Final ACO Doctoral Examination and Defense of Dissertation of Mehrdad Ghadiri August 17, 2023

Title: Scalable, Efficient, and Fair Algorithms for Structured Convex Optimization Problems

Date: August 17, 2023
Time: 2:30 PM EST
Location: Klaus 2100 (tentative) and Zoom (https://gatech.zoom.us/j/97457642004?pwd=U21jTmlrdzE3Zmw3bGhIZWhRd0ljUT09)

Advisor: Dr. Santosh Vempala, College of Computing, Georgia Institute of Technology

Committee:
Dr. Santosh Vempala, College of Computing, Georgia Institute of Technology
Dr. Richard Peng, Computer Science Department, Carnegie Mellon University
Dr. Mohit Singh, School of Industrial and Systems Engineering, Georgia Institute of Technology
Dr. Swati Gupta, Sloan School of Management, Massachusetts Institute of Technology
Dr. Jan van den Brand, College of Computing, Georgia Institute of Technology

Reader: Dr. Jan van den Brand, College of Computing, Georgia Institute of Technology

Thesis draft: https://drive.google.com/drive/folders/1nki35WwZaBG4nmhojpdrBfAL0IQEkvXD...

Abstract: The growth of machine learning and data science has necessitated the development of provably fast and scalable algorithms that incorporate ethical requirements.
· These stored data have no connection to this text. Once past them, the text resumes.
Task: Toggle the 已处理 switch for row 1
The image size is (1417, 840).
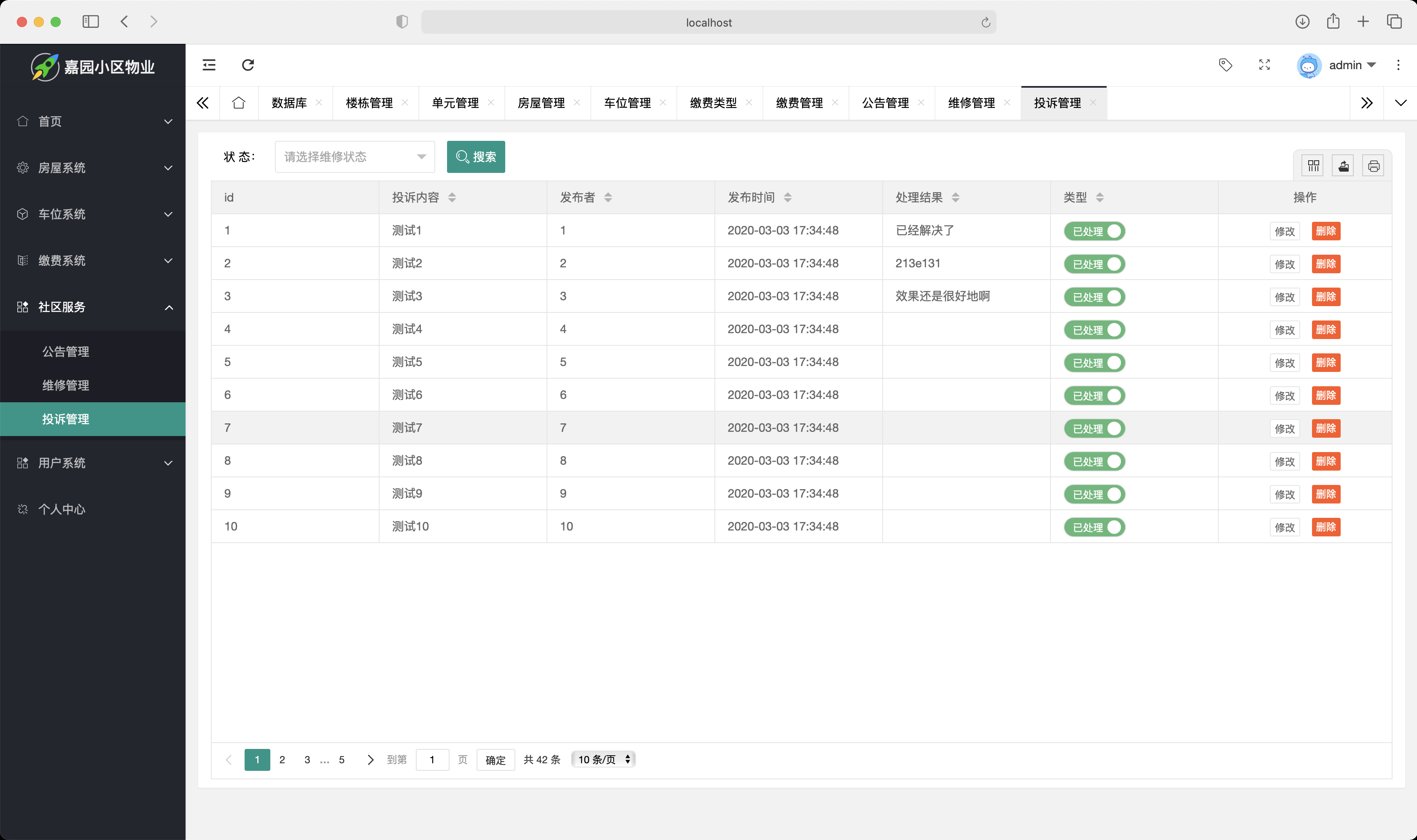Action: coord(1094,231)
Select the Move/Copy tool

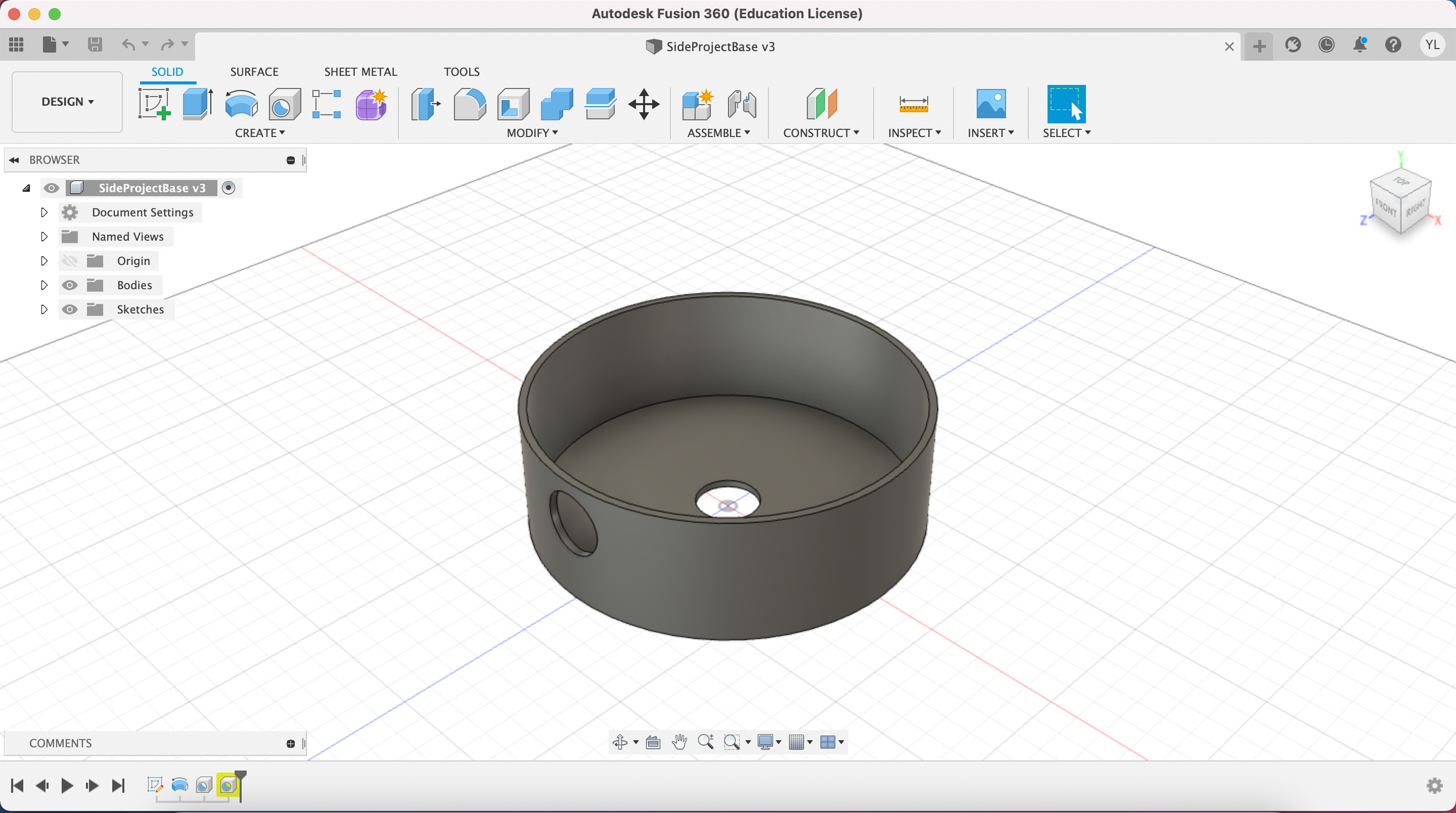pyautogui.click(x=644, y=104)
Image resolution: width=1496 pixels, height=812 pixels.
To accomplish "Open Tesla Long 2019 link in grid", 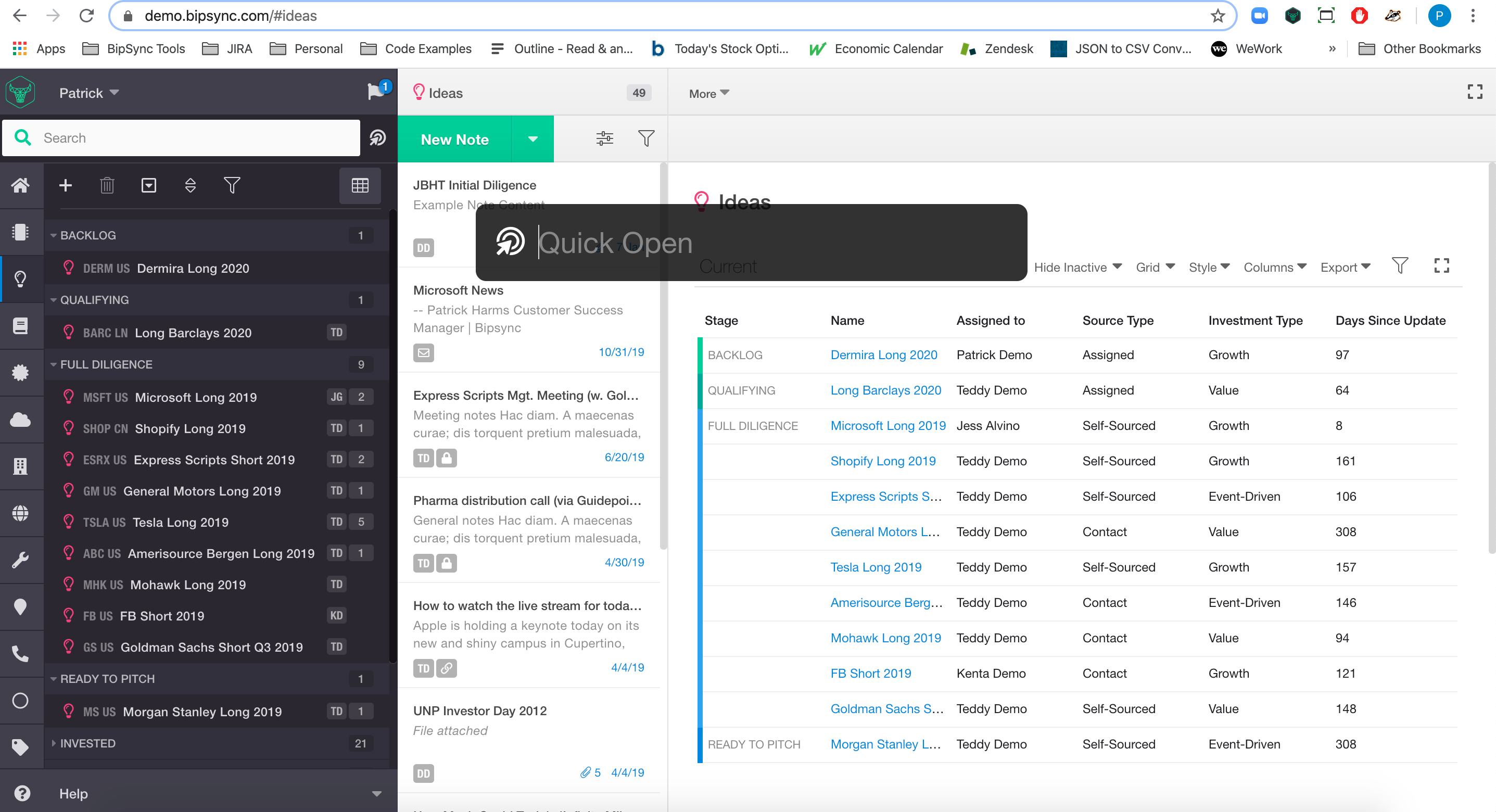I will pos(875,567).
In this thesis, we present algorithms for fundamental optimization algorithms with theoretical guarantees on approximation quality and running time.
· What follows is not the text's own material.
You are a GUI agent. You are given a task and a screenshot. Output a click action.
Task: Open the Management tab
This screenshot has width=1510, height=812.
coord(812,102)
We analyze the bit complexity and stability of efficient algorithms for problems including linear regression, $p$-norm regression, and linear programming by showing that a common subroutine, inverse maintenance, is backward stable and that iterative approaches for solving constrained weighted regression problems can be carried out with bounded-error pre-conditioners. We also present conjectures regarding the running time of computing symmetric factorizations for Hankel matrices that imply faster-than-matrix-multiplication time algorithms for solving sparse poly-conditioned linear programs.
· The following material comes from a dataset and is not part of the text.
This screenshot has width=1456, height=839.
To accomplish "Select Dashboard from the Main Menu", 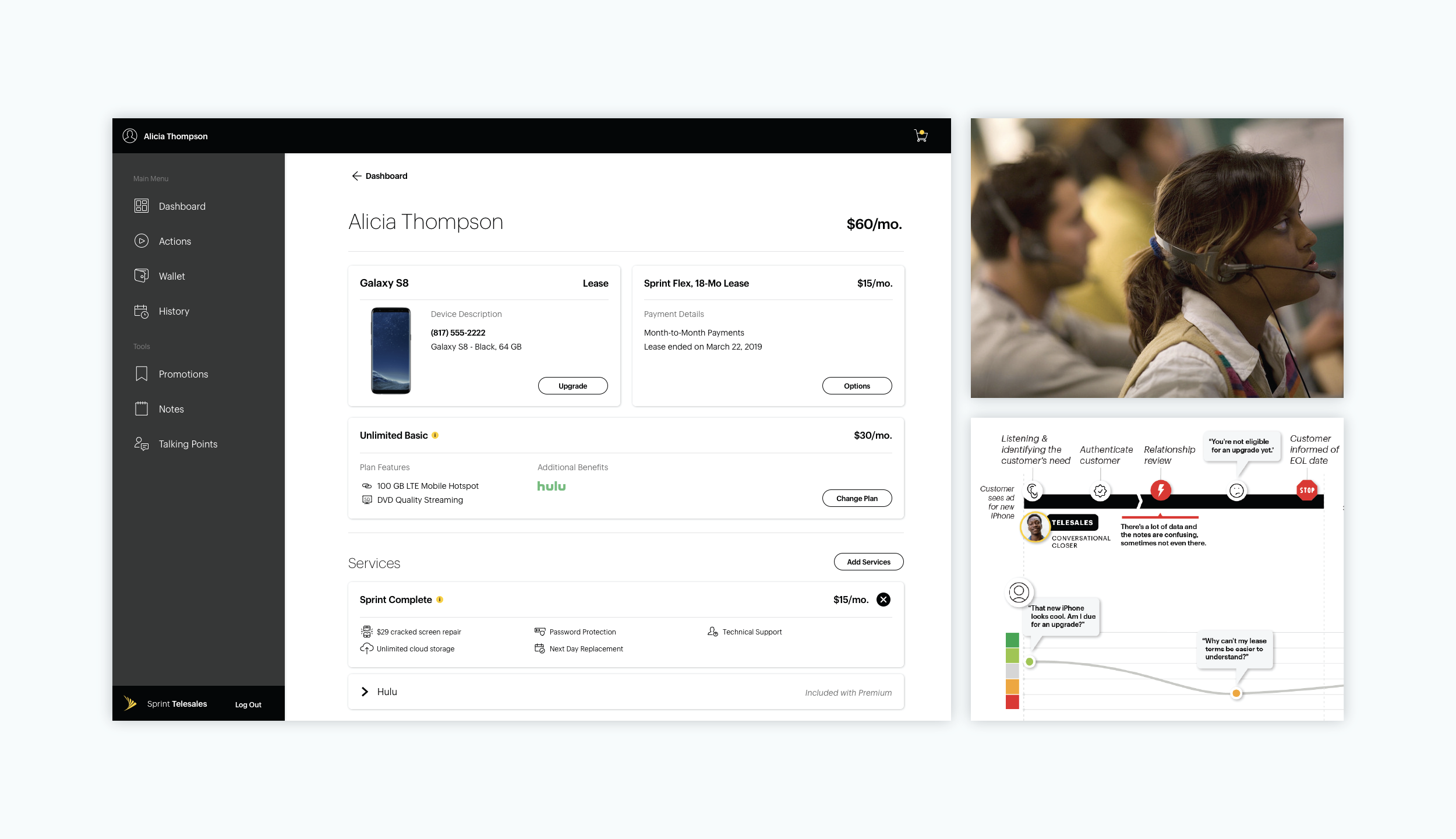I will point(181,206).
We present the first subquadratic algorithm for solving the Kronecker regression problem, which improves the running time of all steps of the alternating least squares algorithm for the Tucker decomposition of tensors. In addition, we introduce the Tucker packing problem for computing an approximately optimal core shape for the Tucker decomposition problem. We prove this problem is NP-hard and provide polynomial-time approximation schemes for it.

Finally, we show that the popular k-means clustering algorithm (Lloyd's heuristic) can result in outcomes that are unfavorable to subgroups of data. We introduce the socially fair k-means problem for which we provide a very efficient and practical heuristic. For the more general problem of (\ell_p,k)-clustering problem, we provide bicriteria constant-factor approximation algorithms. Many of our algorithms improve the state-of-the-art in practice.